→ CONSIGNA DE TRABAJO 1
Traduce al inglés esta oración del texto sobre la inflación y el surgimiento de LLA: "Efectivamente, desde al menos 2018 la inflación se convirtió en la principal herramienta para la distribución regresiva del ingreso."
→ CONSIGNA DE TRABAJO 2
En el texto sobre la inflación y el surgimiento de LLA, cambia "inflación" por "suba de precios" en el fragmento entre "La pregunta que" y "deberán ser revisados.", ambos incluidos, y escribe ese fragmento ya modificado.
::: TEXTO PARA ANALIZAR :::
La pregunta que el conjunto de la sociedad debe hacerse es cómo se llegó hasta aquí. Cómo sucedió que tanto pasado y tanto retroceso se haya conseguido imponer bajo el aura de algo nuevo, o peor, bajo las ideas de “cambio” y de “libertad”. Una lectura superficial puede asociar el surgimiento de una corriente tan negativamente disruptiva como LLA al fracaso de la última década en estabilizar la macroeconomía. Efectivamente, desde al menos 2018 la inflación se convirtió en la principal herramienta para la distribución regresiva del ingreso. A pesar de que, salvo en los últimos meses, la actual administración logró sostener el nivel de actividad y de crecimiento del empleo, la inflación siempre impidió que ello se transforme en mejoras del ingreso. La sequía de este año aportó la gota que rebalsó el vaso de una secuencia de errores que deberán ser revisados.
::: FILAS PROPORCIONADAS :::
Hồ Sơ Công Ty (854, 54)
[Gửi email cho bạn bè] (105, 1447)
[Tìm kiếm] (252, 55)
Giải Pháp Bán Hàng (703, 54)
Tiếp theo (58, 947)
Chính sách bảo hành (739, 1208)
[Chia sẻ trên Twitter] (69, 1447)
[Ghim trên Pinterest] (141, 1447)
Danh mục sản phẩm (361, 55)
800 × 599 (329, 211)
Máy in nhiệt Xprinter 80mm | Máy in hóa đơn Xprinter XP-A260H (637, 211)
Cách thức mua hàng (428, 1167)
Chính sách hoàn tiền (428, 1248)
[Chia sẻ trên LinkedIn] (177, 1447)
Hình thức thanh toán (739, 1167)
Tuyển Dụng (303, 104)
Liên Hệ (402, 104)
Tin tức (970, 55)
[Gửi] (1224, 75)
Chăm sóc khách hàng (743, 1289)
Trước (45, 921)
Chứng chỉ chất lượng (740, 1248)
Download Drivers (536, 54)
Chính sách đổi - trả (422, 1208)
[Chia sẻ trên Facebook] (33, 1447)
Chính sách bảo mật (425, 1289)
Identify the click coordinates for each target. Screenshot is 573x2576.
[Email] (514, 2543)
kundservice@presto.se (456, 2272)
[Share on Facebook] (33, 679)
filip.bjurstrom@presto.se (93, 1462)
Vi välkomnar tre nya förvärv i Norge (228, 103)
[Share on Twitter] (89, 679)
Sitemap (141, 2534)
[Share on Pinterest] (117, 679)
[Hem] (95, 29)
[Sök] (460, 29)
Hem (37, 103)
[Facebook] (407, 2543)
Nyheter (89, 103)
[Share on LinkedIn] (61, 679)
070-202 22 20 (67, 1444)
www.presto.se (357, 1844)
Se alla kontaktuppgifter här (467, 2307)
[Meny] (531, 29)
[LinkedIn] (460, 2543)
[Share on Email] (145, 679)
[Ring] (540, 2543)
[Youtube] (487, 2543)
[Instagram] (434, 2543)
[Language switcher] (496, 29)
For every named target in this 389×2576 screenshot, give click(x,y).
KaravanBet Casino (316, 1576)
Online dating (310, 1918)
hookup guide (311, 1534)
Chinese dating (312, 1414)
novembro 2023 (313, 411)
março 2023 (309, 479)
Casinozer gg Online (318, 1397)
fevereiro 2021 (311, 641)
:::
→ RESPUESTA 1
Indeed, since at least 2018, inflation became the main tool for the regressive distribution of income.

→ RESPUESTA 2
La pregunta que el conjunto de la sociedad debe hacerse es cómo se llegó hasta aquí. Cómo sucedió que tanto pasado y tanto retroceso se haya conseguido imponer bajo el aura de algo nuevo, o peor, bajo las ideas de “cambio” y de “libertad”. Una lectura superficial puede asociar el surgimiento de una corriente tan negativamente disruptiva como LLA al fracaso de la última década en estabilizar la macroeconomía. Efectivamente, desde al menos 2018 la suba de precios se convirtió en la principal herramienta para la distribución regresiva del ingreso. A pesar de que, salvo en los últimos meses, la actual administración logró sostener el nivel de actividad y de crecimiento del empleo, la suba de precios siempre impidió que ello se transforme en mejoras del ingreso. La sequía de este año aportó la gota que rebalsó el vaso de una secuencia de errores que deberán ser revisados.